Tennessee Man Pleads Guilty to Civil Rights Violations for Series of Church Arsons
A Tennessee man pleaded guilty today to civil rights violations for a series of church arsons.
Alan Douglas Fox, 28, of Nashville, pleaded guilty to all counts of an information charging him with setting fire to the Crievewood United Methodist Church on June 17, 2019; the Crievewood Baptist Church on June 25, 2019; the Saint Ignatius of Antioch Catholic Church on June 25, 2019; and the Priest Lake Community Baptist Church on June 26, 2019; and with carrying and using a firearm during the arson of the Crievewood Baptist Church. During the plea hearing, Fox admitted to intentionally setting the fires because of the religious character of the four churches.
“The defendant in this case set fire to four Christian churches, causing fear and anguish to church members and their denominations. The freedom to practice the religion we choose, without discrimination or danger, is a fundamental civil right in our nation and a hallmark of our democracy,” said Assistant Attorney General Kristen Clarke of the Justice Department’s Civil Rights Division. “The Justice Department will continue to prosecute, to the fullest extent of the law, those who target and harm houses of worship because of bigotry and prejudice.”

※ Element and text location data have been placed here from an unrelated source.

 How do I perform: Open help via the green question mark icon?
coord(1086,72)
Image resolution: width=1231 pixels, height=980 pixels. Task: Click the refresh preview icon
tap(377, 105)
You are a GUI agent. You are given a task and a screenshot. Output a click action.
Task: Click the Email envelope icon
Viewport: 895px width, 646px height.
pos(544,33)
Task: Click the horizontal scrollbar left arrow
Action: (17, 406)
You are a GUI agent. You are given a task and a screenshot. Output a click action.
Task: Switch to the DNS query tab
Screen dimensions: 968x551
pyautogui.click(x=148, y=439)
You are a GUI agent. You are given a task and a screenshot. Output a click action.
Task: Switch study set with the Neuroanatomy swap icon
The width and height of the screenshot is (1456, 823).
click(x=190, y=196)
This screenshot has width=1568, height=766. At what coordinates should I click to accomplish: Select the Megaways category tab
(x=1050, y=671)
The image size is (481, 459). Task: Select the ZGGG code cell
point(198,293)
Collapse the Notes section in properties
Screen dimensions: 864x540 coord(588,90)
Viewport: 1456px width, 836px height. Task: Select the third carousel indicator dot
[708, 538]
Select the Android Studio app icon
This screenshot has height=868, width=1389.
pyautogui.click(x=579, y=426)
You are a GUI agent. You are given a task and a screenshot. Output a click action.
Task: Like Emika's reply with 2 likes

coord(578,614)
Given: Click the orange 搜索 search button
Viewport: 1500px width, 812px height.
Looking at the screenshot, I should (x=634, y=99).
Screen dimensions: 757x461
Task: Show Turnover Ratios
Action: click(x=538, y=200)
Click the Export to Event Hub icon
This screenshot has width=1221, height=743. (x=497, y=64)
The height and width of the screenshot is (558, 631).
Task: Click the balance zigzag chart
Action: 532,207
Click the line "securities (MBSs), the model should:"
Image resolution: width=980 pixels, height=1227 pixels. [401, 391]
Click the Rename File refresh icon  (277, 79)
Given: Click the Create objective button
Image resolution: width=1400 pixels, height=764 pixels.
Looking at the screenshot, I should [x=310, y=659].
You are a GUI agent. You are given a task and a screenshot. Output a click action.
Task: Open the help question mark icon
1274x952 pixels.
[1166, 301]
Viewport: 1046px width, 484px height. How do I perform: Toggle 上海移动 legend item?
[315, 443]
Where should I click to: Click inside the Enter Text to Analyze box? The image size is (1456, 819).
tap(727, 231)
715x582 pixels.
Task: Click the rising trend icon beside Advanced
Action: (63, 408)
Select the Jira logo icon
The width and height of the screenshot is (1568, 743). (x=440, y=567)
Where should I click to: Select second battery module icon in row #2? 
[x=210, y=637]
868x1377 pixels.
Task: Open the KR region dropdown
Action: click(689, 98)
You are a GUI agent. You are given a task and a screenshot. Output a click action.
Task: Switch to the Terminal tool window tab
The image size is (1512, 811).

“The U.S. Attorney’s Office will always pursue those, who by their malicious actions, infringe upon our freedom of religion,” said Acting U.S. Attorney Mary Jane Stewart of the Middle District of Tennessee. “I commend our law enforcement partners and our prosecution team for bringing this individual to justice.”
U.S. District Judge Eli J. Richardson of the Middle District of Tennessee scheduled sentencing for Feb. 11, 2022. By the terms of the plea, Fox faces up to 20 years in prison for each fire and a consecutive five-year sentence for the firearms violation.
The FBI, the Tennessee Bureau of Investigation, the Metropolitan Nashville Police Department, and the Nashville Fire Department investigated the case. Assistant U.S. Attorney Sara Beth Myers and Trial Attorney Kyle Boynton of the Department’s Civil Rights Division are prosecuting it.